EXERCISE DIRECTIONS »
Provide the data again in its entirety, exactly as given.

★ ★ ★ ★ ★ ★ ★

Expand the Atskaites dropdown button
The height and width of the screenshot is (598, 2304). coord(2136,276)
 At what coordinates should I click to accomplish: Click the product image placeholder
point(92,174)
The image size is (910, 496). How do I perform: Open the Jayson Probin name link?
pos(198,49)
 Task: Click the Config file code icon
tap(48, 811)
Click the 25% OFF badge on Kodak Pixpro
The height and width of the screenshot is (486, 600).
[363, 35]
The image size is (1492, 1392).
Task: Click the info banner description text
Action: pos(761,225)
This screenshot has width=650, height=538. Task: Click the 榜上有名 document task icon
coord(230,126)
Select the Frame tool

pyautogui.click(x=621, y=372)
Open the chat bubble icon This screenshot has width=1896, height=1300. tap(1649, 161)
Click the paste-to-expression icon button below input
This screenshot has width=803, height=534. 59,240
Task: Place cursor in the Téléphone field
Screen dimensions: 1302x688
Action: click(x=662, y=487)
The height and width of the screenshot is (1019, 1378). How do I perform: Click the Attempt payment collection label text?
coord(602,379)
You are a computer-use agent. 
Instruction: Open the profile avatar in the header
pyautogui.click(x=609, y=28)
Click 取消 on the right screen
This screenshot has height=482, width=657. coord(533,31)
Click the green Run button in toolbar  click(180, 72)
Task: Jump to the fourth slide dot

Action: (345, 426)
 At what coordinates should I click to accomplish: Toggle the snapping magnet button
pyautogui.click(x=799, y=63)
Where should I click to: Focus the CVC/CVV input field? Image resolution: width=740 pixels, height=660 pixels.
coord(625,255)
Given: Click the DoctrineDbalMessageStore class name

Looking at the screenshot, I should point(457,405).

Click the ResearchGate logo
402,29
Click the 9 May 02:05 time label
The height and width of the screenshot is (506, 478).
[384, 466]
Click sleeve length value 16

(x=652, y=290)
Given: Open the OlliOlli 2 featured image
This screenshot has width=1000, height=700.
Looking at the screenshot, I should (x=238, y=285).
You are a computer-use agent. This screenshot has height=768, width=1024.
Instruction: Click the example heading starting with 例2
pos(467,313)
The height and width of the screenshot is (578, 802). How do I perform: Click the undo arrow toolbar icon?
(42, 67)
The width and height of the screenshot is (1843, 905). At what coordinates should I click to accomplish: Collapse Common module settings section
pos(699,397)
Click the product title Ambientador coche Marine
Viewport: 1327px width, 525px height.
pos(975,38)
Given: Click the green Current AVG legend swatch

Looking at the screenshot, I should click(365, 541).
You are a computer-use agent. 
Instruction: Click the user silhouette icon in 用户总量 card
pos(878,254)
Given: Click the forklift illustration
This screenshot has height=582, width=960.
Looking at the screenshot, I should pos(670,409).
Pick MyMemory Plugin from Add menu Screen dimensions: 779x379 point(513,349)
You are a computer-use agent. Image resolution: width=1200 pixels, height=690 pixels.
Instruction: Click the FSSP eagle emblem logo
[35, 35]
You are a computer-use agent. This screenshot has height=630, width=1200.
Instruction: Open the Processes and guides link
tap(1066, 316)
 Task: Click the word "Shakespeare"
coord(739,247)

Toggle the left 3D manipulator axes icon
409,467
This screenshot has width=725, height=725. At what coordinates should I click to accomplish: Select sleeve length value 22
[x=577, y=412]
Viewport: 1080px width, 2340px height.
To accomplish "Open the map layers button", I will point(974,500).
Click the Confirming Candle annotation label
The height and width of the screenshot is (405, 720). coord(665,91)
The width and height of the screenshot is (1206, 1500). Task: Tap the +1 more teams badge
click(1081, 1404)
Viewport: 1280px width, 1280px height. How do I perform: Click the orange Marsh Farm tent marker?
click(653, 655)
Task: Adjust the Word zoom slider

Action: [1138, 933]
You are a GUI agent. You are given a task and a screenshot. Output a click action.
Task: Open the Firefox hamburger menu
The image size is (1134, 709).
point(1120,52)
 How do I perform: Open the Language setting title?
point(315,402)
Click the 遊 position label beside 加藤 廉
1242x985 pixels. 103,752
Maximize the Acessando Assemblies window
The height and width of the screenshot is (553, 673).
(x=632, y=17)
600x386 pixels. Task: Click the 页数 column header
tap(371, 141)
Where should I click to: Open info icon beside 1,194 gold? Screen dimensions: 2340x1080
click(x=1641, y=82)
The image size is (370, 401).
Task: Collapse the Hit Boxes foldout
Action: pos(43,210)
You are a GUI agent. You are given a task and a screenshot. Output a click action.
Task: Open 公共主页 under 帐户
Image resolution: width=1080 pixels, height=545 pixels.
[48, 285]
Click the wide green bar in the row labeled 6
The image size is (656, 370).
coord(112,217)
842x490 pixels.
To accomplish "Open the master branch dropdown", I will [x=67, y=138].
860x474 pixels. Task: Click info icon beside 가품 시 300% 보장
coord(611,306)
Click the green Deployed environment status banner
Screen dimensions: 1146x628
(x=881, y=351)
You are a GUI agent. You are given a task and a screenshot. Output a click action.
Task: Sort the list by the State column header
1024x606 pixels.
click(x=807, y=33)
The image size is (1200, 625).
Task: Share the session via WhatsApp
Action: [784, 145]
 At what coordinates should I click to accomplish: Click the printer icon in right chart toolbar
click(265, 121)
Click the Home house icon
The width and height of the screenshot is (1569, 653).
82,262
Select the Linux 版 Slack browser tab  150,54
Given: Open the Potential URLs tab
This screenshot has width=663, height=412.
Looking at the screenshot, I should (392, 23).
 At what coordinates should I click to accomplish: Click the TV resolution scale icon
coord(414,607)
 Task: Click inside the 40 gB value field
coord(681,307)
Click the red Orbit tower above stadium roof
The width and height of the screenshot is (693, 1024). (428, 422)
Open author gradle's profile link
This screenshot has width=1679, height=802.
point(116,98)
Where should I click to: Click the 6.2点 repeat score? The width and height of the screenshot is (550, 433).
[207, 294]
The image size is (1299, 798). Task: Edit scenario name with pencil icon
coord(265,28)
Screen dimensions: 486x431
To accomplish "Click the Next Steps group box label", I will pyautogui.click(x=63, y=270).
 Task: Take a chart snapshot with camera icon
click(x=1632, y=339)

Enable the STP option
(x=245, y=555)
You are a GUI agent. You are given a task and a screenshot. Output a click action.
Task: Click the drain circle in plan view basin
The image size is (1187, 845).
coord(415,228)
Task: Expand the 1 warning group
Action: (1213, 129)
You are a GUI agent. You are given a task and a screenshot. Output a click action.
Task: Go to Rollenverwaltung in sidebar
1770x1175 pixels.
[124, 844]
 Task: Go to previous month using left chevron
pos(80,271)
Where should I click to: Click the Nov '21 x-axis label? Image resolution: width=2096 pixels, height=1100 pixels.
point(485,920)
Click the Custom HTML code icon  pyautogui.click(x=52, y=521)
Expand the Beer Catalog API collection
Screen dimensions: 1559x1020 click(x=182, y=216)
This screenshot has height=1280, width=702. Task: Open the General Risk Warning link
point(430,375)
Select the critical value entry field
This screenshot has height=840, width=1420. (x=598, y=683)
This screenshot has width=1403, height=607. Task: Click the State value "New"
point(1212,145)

★ ★ ★ ★ ★ ★ ★

WRITTEN SOLUTION »
Expand the Atskaites dropdown button
The height and width of the screenshot is (598, 2304). coord(2136,276)
 At what coordinates should I click to accomplish: Click the product image placeholder
point(92,174)
The image size is (910, 496). How do I perform: Open the Jayson Probin name link?
pos(198,49)
 Task: Click the Config file code icon
tap(48, 811)
Click the 25% OFF badge on Kodak Pixpro
The height and width of the screenshot is (486, 600).
[363, 35]
The image size is (1492, 1392).
Task: Click the info banner description text
Action: pos(761,225)
This screenshot has width=650, height=538. Task: Click the 榜上有名 document task icon
coord(230,126)
Select the Frame tool

pyautogui.click(x=621, y=372)
Open the chat bubble icon This screenshot has width=1896, height=1300. tap(1649, 161)
Click the paste-to-expression icon button below input
This screenshot has width=803, height=534. 59,240
Task: Place cursor in the Téléphone field
Screen dimensions: 1302x688
Action: click(x=662, y=487)
The height and width of the screenshot is (1019, 1378). How do I perform: Click the Attempt payment collection label text?
coord(602,379)
You are a computer-use agent. 
Instruction: Open the profile avatar in the header
pyautogui.click(x=609, y=28)
Click 取消 on the right screen
This screenshot has height=482, width=657. coord(533,31)
Click the green Run button in toolbar  click(180, 72)
Task: Jump to the fourth slide dot

Action: (345, 426)
 At what coordinates should I click to accomplish: Toggle the snapping magnet button
pyautogui.click(x=799, y=63)
Where should I click to: Focus the CVC/CVV input field? Image resolution: width=740 pixels, height=660 pixels.
coord(625,255)
Given: Click the DoctrineDbalMessageStore class name

Looking at the screenshot, I should point(457,405).

Click the ResearchGate logo
402,29
Click the 9 May 02:05 time label
The height and width of the screenshot is (506, 478).
[384, 466]
Click sleeve length value 16

(x=652, y=290)
Given: Open the OlliOlli 2 featured image
This screenshot has width=1000, height=700.
Looking at the screenshot, I should (x=238, y=285).
You are a computer-use agent. This screenshot has height=768, width=1024.
Instruction: Click the example heading starting with 例2
pos(467,313)
The height and width of the screenshot is (578, 802). How do I perform: Click the undo arrow toolbar icon?
(42, 67)
The width and height of the screenshot is (1843, 905). At what coordinates should I click to accomplish: Collapse Common module settings section
pos(699,397)
Click the product title Ambientador coche Marine
Viewport: 1327px width, 525px height.
pos(975,38)
Given: Click the green Current AVG legend swatch

Looking at the screenshot, I should click(365, 541).
You are a computer-use agent. 
Instruction: Click the user silhouette icon in 用户总量 card
pos(878,254)
Given: Click the forklift illustration
This screenshot has height=582, width=960.
Looking at the screenshot, I should pos(670,409).
Pick MyMemory Plugin from Add menu Screen dimensions: 779x379 point(513,349)
You are a computer-use agent. Image resolution: width=1200 pixels, height=690 pixels.
Instruction: Click the FSSP eagle emblem logo
[35, 35]
You are a computer-use agent. This screenshot has height=630, width=1200.
Instruction: Open the Processes and guides link
tap(1066, 316)
 Task: Click the word "Shakespeare"
coord(739,247)

Toggle the left 3D manipulator axes icon
409,467
This screenshot has width=725, height=725. At what coordinates should I click to accomplish: Select sleeve length value 22
[x=577, y=412]
Viewport: 1080px width, 2340px height.
To accomplish "Open the map layers button", I will point(974,500).
Click the Confirming Candle annotation label
The height and width of the screenshot is (405, 720). coord(665,91)
The width and height of the screenshot is (1206, 1500). Task: Tap the +1 more teams badge
click(1081, 1404)
Viewport: 1280px width, 1280px height. How do I perform: Click the orange Marsh Farm tent marker?
click(653, 655)
Task: Adjust the Word zoom slider

Action: [1138, 933]
You are a GUI agent. You are given a task and a screenshot. Output a click action.
Task: Open the Firefox hamburger menu
The image size is (1134, 709).
point(1120,52)
 How do I perform: Open the Language setting title?
point(315,402)
Click the 遊 position label beside 加藤 廉
1242x985 pixels. 103,752
Maximize the Acessando Assemblies window
The height and width of the screenshot is (553, 673).
(x=632, y=17)
600x386 pixels. Task: Click the 页数 column header
tap(371, 141)
Where should I click to: Open info icon beside 1,194 gold? Screen dimensions: 2340x1080
click(x=1641, y=82)
The image size is (370, 401).
Task: Collapse the Hit Boxes foldout
Action: pos(43,210)
You are a GUI agent. You are given a task and a screenshot. Output a click action.
Task: Open 公共主页 under 帐户
Image resolution: width=1080 pixels, height=545 pixels.
[48, 285]
Click the wide green bar in the row labeled 6
The image size is (656, 370).
coord(112,217)
842x490 pixels.
To accomplish "Open the master branch dropdown", I will [x=67, y=138].
860x474 pixels. Task: Click info icon beside 가품 시 300% 보장
coord(611,306)
Click the green Deployed environment status banner
Screen dimensions: 1146x628
(x=881, y=351)
You are a GUI agent. You are given a task and a screenshot. Output a click action.
Task: Sort the list by the State column header
1024x606 pixels.
click(x=807, y=33)
The image size is (1200, 625).
Task: Share the session via WhatsApp
Action: [784, 145]
 At what coordinates should I click to accomplish: Click the printer icon in right chart toolbar
click(265, 121)
Click the Home house icon
The width and height of the screenshot is (1569, 653).
82,262
Select the Linux 版 Slack browser tab  150,54
Given: Open the Potential URLs tab
This screenshot has width=663, height=412.
Looking at the screenshot, I should (392, 23).
 At what coordinates should I click to accomplish: Click the TV resolution scale icon
coord(414,607)
 Task: Click inside the 40 gB value field
coord(681,307)
Click the red Orbit tower above stadium roof
The width and height of the screenshot is (693, 1024). (428, 422)
Open author gradle's profile link
This screenshot has width=1679, height=802.
point(116,98)
Where should I click to: Click the 6.2点 repeat score? The width and height of the screenshot is (550, 433).
[207, 294]
The image size is (1299, 798). Task: Edit scenario name with pencil icon
coord(265,28)
Screen dimensions: 486x431
To accomplish "Click the Next Steps group box label", I will pyautogui.click(x=63, y=270).
 Task: Take a chart snapshot with camera icon
click(x=1632, y=339)

Enable the STP option
(x=245, y=555)
You are a GUI agent. You are given a task and a screenshot. Output a click action.
Task: Click the drain circle in plan view basin
The image size is (1187, 845).
coord(415,228)
Task: Expand the 1 warning group
Action: (1213, 129)
You are a GUI agent. You are given a task and a screenshot. Output a click action.
Task: Go to Rollenverwaltung in sidebar
1770x1175 pixels.
[124, 844]
 Task: Go to previous month using left chevron
pos(80,271)
Where should I click to: Click the Nov '21 x-axis label? Image resolution: width=2096 pixels, height=1100 pixels.
point(485,920)
Click the Custom HTML code icon  pyautogui.click(x=52, y=521)
Expand the Beer Catalog API collection
Screen dimensions: 1559x1020 click(x=182, y=216)
This screenshot has height=1280, width=702. Task: Open the General Risk Warning link
point(430,375)
Select the critical value entry field
This screenshot has height=840, width=1420. (x=598, y=683)
This screenshot has width=1403, height=607. Task: Click the State value "New"
point(1212,145)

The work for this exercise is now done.